Schaefer E J
Arteriosclerosis. 1984 Jul-Aug;4(4):303-22. doi: 10.1161/01.atv.4.4.303.
This review assesses current knowledge of the clinical, genetic, and biochemical features of familial high density lipoprotein (HDL) deficiency syndromes. The focus is on HDL deficiency states occurring in the absence of severe hypertriglyceridemia or lecithin/cholesterol acyltransferase deficiency. Specific entities falling within this category include Tangier disease, familial HDL deficiency with planar xanthomas, familial apolipoprotein A-I and C-III deficiency (formerly known as apolipoprotein A-I absence), familial deficiency of apolipoprotein A-I and C-III, fish-eye disease, familial hypoalphalipoproteinemia, and apolipoprotein A-I variants (apo A-I Milano, apo A-I Marburg, apo A-I Giessen, and apo A-I Munster 1-3). Diffuse corneal opacification and premature coronary artery disease are common features in many of these kindreds. No striking clinical abnormalities have been noted in patients with currently known apolipoprotein A-I variants, possibly because these subjects are heterozygotes for their respective defects. The HDL deficiency in many of these disorders has been associated with abnormalities or deficiencies of apolipoprotein A-I. Further research will undoubtedly define the defects in all the disorders that have been described, uncover new mutations, as well as provide additional insights into the precise relationship between HDL deficiency and atherosclerosis.

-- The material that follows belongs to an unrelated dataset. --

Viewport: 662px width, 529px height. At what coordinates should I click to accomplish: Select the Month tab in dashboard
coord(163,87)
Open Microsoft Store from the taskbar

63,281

本综述评估了家族性高密度脂蛋白(HDL)缺乏综合征的临床、遗传和生化特征的现有知识。重点是在无严重高甘油三酯血症或卵磷脂/胆固醇酰基转移酶缺乏的情况下发生的HDL缺乏状态。属于这一类别的特定疾病包括Tangier病、伴有扁平黄色瘤的家族性HDL缺乏、家族性载脂蛋白A-I和C-III缺乏(以前称为载脂蛋白A-I缺乏)、载脂蛋白A-I和C-III家族性缺乏、鱼眼病、家族性低α脂蛋白血症以及载脂蛋白A-I变异体(载脂蛋白A-I米兰、载脂蛋白A-I马尔堡、载脂蛋白A-I吉森和载脂蛋白A-I明斯特1-3)。弥漫性角膜混浊和早发性冠状动脉疾病是许多这些家族的常见特征。在目前已知的载脂蛋白A-I变异体患者中未发现明显的临床异常,可能是因为这些个体是各自缺陷的杂合子。许多这些疾病中的HDL缺乏与载脂蛋白A-I的异常或缺乏有关。毫无疑问,进一步的研究将明确所有已描述疾病中的缺陷,发现新的突变,并提供对HDL缺乏与动脉粥样硬化之间精确关系的更多见解。